Ist das auch der Grund, weshalb Sie medica mondiale in Ihrem Testament bedacht haben?
Ja, sicherlich. Denn so kann langfristig und wirklich grundlegend etwas verändert werden. Da ich selbst keine Kinder habe, lag die Entscheidung für mich nahe. Mein Erbe kommt Menschen zugute, die Unterstützung benötigen. Das ist meiner Meinung nach das Beste, was ich mit meinem Geld tun kann – auch über mein Leben hinaus.
Woher rühren Ihre Solidarität mit medica mondiale und Ihre Testamentsentscheidung?
Meine Mutter wurde damals im Krieg mit meinen drei Schwestern aus Ostpreußen vertrieben. Als ich 1993 mit ihr im Fernsehen einen Bericht über das Engagement von Monika Hauser in Bosnien sah, sagte sie nur: „Das hätten wir damals auch gebraucht.“ Dieser Satz ging mir als ‚Nachkriegskind‘ unserer Eltern zu Herzen.
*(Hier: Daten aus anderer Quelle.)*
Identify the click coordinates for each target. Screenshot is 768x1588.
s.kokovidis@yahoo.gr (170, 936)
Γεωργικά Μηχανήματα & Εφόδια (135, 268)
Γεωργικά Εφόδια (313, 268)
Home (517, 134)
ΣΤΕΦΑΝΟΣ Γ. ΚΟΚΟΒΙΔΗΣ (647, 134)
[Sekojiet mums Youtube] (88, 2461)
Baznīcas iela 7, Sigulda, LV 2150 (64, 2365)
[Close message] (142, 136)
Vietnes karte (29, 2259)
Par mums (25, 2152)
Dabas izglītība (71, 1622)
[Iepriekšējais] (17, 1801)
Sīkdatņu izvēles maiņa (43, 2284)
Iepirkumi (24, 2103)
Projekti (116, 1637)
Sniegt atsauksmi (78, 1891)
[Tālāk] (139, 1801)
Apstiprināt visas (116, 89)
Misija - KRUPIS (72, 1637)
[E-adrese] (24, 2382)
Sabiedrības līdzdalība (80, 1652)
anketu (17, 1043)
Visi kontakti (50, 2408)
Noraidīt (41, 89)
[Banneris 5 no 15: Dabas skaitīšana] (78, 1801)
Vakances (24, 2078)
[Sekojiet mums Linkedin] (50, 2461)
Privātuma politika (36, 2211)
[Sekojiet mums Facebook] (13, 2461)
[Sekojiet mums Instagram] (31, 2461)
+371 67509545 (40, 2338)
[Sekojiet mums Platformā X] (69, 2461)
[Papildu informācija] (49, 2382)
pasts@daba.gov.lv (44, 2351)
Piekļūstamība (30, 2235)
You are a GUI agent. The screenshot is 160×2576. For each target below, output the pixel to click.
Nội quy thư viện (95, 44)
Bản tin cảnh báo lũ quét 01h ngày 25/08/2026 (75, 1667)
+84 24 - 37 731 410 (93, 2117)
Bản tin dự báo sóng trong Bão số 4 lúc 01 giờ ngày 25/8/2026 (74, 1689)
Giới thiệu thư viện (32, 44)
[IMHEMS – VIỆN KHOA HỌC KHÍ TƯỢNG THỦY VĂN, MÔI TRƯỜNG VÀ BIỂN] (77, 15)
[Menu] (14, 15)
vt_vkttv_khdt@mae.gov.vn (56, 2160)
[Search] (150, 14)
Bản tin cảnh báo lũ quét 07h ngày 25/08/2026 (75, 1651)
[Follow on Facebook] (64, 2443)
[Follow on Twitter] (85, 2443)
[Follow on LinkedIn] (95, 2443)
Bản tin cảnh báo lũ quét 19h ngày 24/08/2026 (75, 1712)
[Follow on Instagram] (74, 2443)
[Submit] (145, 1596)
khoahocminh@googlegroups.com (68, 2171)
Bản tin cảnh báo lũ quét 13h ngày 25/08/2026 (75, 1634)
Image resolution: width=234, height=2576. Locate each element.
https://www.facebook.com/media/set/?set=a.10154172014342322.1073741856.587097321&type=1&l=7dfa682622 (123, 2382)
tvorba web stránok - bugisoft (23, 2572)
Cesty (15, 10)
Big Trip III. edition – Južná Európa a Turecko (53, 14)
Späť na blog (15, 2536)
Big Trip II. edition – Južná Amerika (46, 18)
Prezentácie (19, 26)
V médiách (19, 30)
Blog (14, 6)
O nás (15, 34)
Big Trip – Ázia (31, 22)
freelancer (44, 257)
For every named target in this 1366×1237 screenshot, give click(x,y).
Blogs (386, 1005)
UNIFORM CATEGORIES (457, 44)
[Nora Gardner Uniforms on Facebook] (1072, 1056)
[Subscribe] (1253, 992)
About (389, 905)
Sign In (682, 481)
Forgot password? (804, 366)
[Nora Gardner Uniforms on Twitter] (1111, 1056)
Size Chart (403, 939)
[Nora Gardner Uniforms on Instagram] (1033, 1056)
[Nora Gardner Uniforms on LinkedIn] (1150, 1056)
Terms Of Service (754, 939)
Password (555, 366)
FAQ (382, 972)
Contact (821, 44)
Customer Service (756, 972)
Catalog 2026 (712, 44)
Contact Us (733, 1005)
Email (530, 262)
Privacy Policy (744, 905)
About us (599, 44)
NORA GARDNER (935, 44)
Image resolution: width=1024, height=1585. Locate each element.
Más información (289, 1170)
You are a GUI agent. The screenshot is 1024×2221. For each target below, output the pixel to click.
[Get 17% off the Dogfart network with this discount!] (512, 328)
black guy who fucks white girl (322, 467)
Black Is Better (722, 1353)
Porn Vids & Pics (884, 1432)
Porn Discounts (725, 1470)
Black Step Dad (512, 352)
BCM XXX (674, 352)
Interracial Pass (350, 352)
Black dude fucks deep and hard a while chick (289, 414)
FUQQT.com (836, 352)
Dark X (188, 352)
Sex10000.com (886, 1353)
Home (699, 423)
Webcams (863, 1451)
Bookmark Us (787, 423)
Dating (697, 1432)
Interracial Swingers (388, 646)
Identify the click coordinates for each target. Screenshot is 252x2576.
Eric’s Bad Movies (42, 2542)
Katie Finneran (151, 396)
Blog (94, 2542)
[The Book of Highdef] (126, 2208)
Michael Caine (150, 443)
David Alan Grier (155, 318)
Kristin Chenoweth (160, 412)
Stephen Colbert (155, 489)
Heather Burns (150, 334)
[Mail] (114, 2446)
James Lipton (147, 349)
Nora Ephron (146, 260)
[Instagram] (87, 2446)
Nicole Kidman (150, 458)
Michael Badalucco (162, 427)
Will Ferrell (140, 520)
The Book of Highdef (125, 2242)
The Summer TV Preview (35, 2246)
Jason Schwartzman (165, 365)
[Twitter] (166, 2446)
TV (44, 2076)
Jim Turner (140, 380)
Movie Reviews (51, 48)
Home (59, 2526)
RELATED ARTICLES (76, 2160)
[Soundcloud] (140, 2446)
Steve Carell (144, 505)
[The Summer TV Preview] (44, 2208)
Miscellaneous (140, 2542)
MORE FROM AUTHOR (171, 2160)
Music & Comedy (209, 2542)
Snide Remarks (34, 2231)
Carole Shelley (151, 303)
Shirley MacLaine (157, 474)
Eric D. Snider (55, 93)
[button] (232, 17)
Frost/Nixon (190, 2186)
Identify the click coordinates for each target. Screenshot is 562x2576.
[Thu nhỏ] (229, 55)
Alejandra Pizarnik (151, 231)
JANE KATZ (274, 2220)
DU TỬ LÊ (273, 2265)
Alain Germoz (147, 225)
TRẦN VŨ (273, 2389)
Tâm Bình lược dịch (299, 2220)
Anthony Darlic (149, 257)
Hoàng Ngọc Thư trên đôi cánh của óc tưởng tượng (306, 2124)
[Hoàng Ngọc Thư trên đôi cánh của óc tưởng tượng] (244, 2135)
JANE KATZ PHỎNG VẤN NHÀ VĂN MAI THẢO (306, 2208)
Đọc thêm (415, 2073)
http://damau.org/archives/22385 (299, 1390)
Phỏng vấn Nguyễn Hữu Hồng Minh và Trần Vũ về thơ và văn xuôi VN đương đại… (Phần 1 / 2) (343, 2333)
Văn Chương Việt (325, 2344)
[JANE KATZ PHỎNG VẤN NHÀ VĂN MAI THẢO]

Seither habe ich das Engagement von medica mondiale mit großem Interesse verfolgt – bis es mir zum Herzensanliegen wurde. Mit meinem Nachlass kann ich die Aufarbeitung transgenerationaler Traumata von Überlebenden sexualisierter Kriegsgewalt weltweit mitunterstützen. Das ist mir wichtig. Als Supervisorin weiß ich um die Nachwirkungen verschiedenster Formen von Gewalt über Generationen hinweg.